Qui sait, sur nos bancs, ce que signifie quitter sa famille, ses amis, les couleurs et les odeurs de la terre où l’on est né ?

Personne n’émigre de gaieté de cœur, ni ne demande de gaieté de cœur l’asile à un pays qu’il ne connaît pas.

Notre débat de ce jour doit s’élever au-dessus de la politique politicienne. Il exige d’abord de reconnaître l’intolérable détresse de ces êtres, menacés par des régimes dictatoriaux, qui s’exilent parce qu’ils ont pris des risques et qui font si souvent honneur au courage humain.

En commission, un de nos collègues a affirmé que l’émotion n’avait pas à interférer dans un tel débat. C’est le contraire que je pense. Un législateur sans cœur est un arbre desséché.

Rappelons les grands principes gouvernant le droit d’asile. Non que je soupçonne certains de les ignorer mais parce que les avoir à l’esprit empêche de céder au confusionnisme en vogue entre droit d’asile et immigration.

Si la protection que nous leur devons découle de la Convention de Genève sur les réfugiés du 28 juillet 1951, elle est également pour nous, Français, une exigence nationale – constitutionnelle, aussi bien en vertu du 4e alinéa du Préambule de la Constitution de 1946 que de l’article 53-1 de la Constitution de 1958.

Pour le Conseil constitutionnel, le droit d’asile est un « droit fondamental », un « principe de valeur constitutionnelle ». Il ne saurait donc être soumis aux vicissitudes de nos politiques d’immigration. La Commission Nationale Consultative des Droits de l’Homme (CNCDH) dans son avis du 20 novembre 2014, affirme ainsi à raison que « réduire la question de l’asile à un problème de gestion des flux ou de réduction des coûts est inacceptable. »

Gardons-nous donc de priver de sens nos débats en instrumentalisant les chiffres, en ne parlant que « gros sous ». Certains ont déjà tenté de jouer du rapport d’étape de la Cour des Comptes, dont des extraits sont parus à point dans Le Figaro, présentant la politique d’asile comme extraordinairement coûteuse et en faisant « la principale source d’arrivée d’immigrants clandestins en France ». D’autres n’ont pas hésité à faire à l’AFP des déclarations que je dirai pour le moins peu rigoureuses, à seule fin de différer nos débats.

L’épisode fut peu glorieux. Oublions-le. Et revenons aux chiffres, tout à fait publics, transparents, et montrant bien que la France n’est plus tout à fait la terre d’asile qu’elle s’enorgueillissait d’être.

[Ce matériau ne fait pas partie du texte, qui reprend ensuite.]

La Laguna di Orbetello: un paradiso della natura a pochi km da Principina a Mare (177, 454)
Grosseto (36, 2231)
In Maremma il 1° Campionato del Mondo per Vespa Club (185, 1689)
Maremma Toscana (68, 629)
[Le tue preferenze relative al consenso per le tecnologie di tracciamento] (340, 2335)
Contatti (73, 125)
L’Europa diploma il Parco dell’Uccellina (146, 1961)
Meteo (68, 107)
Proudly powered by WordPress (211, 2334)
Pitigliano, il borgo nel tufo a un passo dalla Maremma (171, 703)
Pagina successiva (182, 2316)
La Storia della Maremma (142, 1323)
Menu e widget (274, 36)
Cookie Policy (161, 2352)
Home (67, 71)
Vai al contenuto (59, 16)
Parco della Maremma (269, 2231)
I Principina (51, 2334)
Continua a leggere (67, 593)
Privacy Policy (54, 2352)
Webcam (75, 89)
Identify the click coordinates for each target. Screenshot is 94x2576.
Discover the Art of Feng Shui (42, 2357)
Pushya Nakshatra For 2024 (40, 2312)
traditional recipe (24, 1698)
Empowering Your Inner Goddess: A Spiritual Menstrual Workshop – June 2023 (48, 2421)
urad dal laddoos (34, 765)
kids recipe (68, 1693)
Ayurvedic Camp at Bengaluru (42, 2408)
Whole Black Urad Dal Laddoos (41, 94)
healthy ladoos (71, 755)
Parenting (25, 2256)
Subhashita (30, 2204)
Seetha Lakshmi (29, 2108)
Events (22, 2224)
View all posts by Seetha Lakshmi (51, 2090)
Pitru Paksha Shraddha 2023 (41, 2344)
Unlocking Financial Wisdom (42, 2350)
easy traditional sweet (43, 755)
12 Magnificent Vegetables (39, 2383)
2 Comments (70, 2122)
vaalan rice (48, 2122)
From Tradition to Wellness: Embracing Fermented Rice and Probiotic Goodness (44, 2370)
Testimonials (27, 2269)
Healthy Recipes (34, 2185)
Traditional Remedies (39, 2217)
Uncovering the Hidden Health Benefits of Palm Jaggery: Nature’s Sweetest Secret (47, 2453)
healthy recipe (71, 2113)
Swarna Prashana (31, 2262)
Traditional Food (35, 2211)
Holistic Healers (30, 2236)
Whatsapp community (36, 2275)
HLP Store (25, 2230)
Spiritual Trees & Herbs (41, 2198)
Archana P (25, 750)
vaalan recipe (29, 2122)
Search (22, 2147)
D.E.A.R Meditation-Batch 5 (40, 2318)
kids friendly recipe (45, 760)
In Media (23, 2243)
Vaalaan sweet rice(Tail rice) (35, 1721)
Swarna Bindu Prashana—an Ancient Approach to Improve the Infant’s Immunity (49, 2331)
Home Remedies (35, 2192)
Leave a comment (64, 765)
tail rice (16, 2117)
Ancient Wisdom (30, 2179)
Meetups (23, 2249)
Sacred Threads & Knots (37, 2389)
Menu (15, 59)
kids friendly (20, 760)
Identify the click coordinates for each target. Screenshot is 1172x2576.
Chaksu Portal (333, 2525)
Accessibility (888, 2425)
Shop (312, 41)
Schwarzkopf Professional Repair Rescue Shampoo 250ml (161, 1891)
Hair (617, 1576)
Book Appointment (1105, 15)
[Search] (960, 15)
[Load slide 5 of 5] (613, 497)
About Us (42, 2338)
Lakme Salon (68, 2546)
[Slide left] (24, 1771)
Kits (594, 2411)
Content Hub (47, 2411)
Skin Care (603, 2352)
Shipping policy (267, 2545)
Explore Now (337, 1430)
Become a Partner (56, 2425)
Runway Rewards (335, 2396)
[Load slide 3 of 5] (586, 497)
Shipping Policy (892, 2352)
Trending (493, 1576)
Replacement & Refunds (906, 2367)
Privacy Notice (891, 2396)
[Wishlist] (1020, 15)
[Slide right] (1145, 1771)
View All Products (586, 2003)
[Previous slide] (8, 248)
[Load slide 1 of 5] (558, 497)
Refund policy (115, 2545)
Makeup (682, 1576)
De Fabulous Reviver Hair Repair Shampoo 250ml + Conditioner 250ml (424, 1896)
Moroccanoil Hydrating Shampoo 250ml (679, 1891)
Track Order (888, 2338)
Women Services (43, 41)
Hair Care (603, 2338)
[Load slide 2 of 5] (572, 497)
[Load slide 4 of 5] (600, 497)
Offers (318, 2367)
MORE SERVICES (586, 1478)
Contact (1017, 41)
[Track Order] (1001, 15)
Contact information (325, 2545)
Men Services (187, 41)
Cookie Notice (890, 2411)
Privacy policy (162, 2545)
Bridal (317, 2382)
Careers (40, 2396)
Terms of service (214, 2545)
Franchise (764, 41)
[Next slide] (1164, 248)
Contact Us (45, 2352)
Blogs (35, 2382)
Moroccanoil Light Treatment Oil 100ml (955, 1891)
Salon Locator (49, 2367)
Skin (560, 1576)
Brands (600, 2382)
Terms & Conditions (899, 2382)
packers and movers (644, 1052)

Juste un exemple : sur les 122 800 Syriens ayant demandé l’asile dans l’Union Européenne en 2014, seuls 2 084 l’ont fait en France. Au contraire de l’Allemagne et de l’Italie, qui ont connu une augmentation, respectivement, de 60 % et de 143 %, notre pays est l’un des seuls en Europe à connaître une diminution de la demande d’asile. Que je sache, cette diminution ne tient pas à une amélioration de la situation géopolitique mondiale… Nous sommes loin, mes cherEs collègues, d’accueillir « toute la misère du monde » !

Le texte initial, encore amélioré par l’Assemblée nationale, comportait des avancées notables. Ainsi nous nous réjouissions, au groupe écologiste, que le droit au maintien sur le territoire français soit consacré, que l’effet suspensif des voies de recours soit étendu, qu’un juge spécialisé de l’asile soit maintenu et que le demandeur puisse être mieux accompagné lors de son entretien devant l’OFPRA.

Malheureusement, si les modifications suggérées par la majorité sénatoriale venaient à être adoptées, ce texte, loin de mieux garantir des droits et libertés fondamentaux des demandeurs d’asile, tournerait au bouclier sécuritaire, sacrifiant les plus fragiles à une obsession anti-immigration.

Nous, écologistes, porterons donc de nombreux amendements, visant notamment à mieux encadrer la nouvelle procédure accélérée instaurée par le projet de loi. Quant à notre vote final, il sera fonction de l’issue de nos travaux.

Nous, écologistes, ne sommes pas là pour avaliser un texte satisfaisant l’agenda politique de l’UMP et du FN, pour qui la « lutte contre l’immigration » tient lieu d’unique « programme », quand les Français attendent bien plutôt des solutions concrètes et justes à leurs difficultés économiques et sociales.

Nous n’apporterons nos voix, cherEs Collègues, qu’à un texte humaniste, ambitieux, fidèle aux valeurs de la France.